Law Firm Works to Regroup After Core Clients Dwindle
By AMANDA BRONSTAD
When Peter Ezzell joined Haight Brown & Bonesteel LLP in 1973, 80 percent of its clients were insurance companies.
But in becoming managing partner last year, Ezzell took the helm of a firm that, like many companies deeply invested in a single product line that starts to dry up, was scrambling to develop new practices.
"We're sort of betwixt and between," Ezzell said. "We have not and don't intend to abandon insurance companies. What we're trying to do is get complex cases, where they think of us when they're in big trouble."
Ezzell is not the first managing partner to address the dilemma. For the past 15 years, as insurance firms began to bring litigation functions in-house, Los Angeles-based Haight Brown has been pushing to grab non-insurance clients in its product liability and commercial litigation fields while trying to maintain its core practice.
Haight Brown traces its roots to 1937, making it one of the city's oldest firms. By 1948, its precursor firm had evolved into Moss, Lyon & Dunn, and by the 1980s it was known as Haight Brown & Bonesteel. Fulton "Bill" Haight stepped down in 1988, though Michael Bonesteel continues to practice at the firm.
At about the time Haight handed over the reigns, the attempt at evolution was underway.
Cuts planned, and not
It has proven elusive. Despite nailing down big-name clients like Italian tire maker Perelli SpA, the firm began a six-month restructuring in late 1999, bringing in several outside consultants, Ezzell said. It relocated from the pricey Water Garden office complex to the Howard Hughes Center and began to "right-size" in May with a staff reduction and a rate increase.
Not all the "right sizing" was intended. In April, partner Bill Sayers left with eight other attorneys to join McKenna & Cuneo LLP's L.A. office. Sayers, who was chairman of Haight Brown & Bonesteel's environment law department, took its asbestos clients with him.

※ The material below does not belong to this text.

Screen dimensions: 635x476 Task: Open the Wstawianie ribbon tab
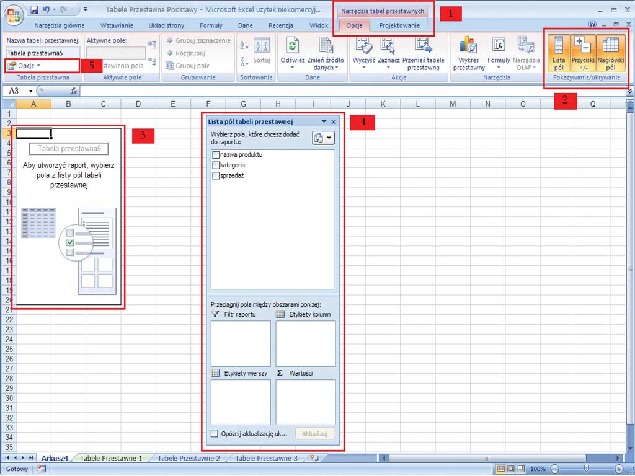point(117,25)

Then, last December, partner Thomas Moore and nine other lawyers left the firm to open the L.A. office of Philadelphia-based Drinker Biddle & Reath LLP. Moore took with him such clients as breast implant maker Bristol-Myers-Squibb Co. and pharmaceutical firm Warner-Lambert, which merged in 2000 with Pfizer Inc.
With the defections, the firm is down to 91 attorneys compared with 152 at its peak in 1998 and a partner-associate ratio of 1.3:1, down from 2:1. Those efforts kept Haight Brown & Bonesteel's profits-per-partner in 2001 on par with 2000, despite the economic downturn, Ezzell said.
But having a flat profits-per-partner didn't prove to be enough to retain at least one partner. "The reason for my leaving is inextricably linked with my financial goals," Moore said. "I figure very logically that if I'm in a place that gives me the best vehicle to service my clients, the natural outcome is an improvement in my overall financial situation."
The loss of the two practice groups and their client bases could have a significant impact on the firm, according to Elliott Olson, managing partner of the L.A. office of San Francisco-based Sedgwick Detert Moran & Arnold, a competitor to Haight Brown.
"I think we used to be more similar," Olson said. "They have lost most of their medical device or pharmaceutical-type practice, and I don't know if they'll be that effective in that area anymore. They are having difficulty in their insurance coverage bad faith department, at least maintaining the leverage you need. They're smaller and have lost some important clients."
But Ezzell disputed the impact of the departures. He said both of the practices that left were already losing profitability, largely because cases surrounding their clients had been wrapped up in large settlements. Moore's group was down 40 percent, he said, from the high point of the breast implant cases.
"If I had my way, at 54, 20 years from now I would like to see the firm a little bit bigger than now and doing the same things: business litigation," he said. "We think we can try any case anybody brings to us."